Talk like a person, not a white paper
B2B is still far too attached to sounding clever. Too many leaders believe complexity proves expertise, when usually it just creates distance. Buyers do not become different people at work. They still want clarity. They still remember ideas that are easy to grasp.
One of the most useful tests is whether you can explain your point simply. Not dumb it down, but strip out the jargon and say what you mean. There is real skill in saying something in 10 words instead of 100.
Some of the most effective examples come from leaders who focus on explaining, rather than impressing. HubSpot’s leadership, for example, regularly breaks down how marketing and sales are evolving in ways that feel practical and easy to follow, rather than abstract or overly technical.

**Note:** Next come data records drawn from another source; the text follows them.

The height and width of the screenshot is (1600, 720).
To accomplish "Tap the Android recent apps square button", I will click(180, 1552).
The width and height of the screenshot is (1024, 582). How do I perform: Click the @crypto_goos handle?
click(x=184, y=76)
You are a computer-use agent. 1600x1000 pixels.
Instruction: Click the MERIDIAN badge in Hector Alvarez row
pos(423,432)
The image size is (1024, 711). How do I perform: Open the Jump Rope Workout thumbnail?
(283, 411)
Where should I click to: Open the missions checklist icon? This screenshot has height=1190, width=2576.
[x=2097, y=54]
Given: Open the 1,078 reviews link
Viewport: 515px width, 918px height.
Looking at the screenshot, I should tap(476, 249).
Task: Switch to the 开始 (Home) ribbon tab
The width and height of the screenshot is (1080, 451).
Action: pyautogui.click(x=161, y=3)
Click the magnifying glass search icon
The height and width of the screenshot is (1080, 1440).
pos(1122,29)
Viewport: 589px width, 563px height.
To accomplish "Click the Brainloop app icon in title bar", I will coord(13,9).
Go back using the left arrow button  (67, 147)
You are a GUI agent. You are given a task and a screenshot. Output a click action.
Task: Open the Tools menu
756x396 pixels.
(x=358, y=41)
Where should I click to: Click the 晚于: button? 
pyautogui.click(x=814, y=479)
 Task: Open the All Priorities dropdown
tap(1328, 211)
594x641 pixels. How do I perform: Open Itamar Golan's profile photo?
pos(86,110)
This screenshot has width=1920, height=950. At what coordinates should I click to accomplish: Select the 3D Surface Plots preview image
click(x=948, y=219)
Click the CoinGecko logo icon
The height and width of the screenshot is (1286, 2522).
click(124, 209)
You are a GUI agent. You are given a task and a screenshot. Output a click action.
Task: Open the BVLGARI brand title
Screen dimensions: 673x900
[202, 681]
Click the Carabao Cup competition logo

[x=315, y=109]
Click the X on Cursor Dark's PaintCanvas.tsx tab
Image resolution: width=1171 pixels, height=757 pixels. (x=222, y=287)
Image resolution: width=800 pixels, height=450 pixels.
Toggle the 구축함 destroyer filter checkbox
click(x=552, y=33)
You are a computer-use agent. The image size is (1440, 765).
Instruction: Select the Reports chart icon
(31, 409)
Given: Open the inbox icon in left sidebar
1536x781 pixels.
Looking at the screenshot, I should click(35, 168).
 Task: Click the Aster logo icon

Blackstone offers a similar lesson. Rather than relying solely on formal reporting, its CEO, Stephen Schwarzman, shares company performance directly to camera, walking through results in plain language. It is the same information, but delivered in a way that is easier to understand and more engaging to watch.
The most effective visibility doesn’t come from trying to sound impressive. It comes from saying something real in a way people can actually understand.
In B2B, customers rarely act immediately. They research and compare, then return later. Leadership visibility helps ensure your business is still in the consideration set when they do. This is less about communication and more about building a business people remember – and come back to.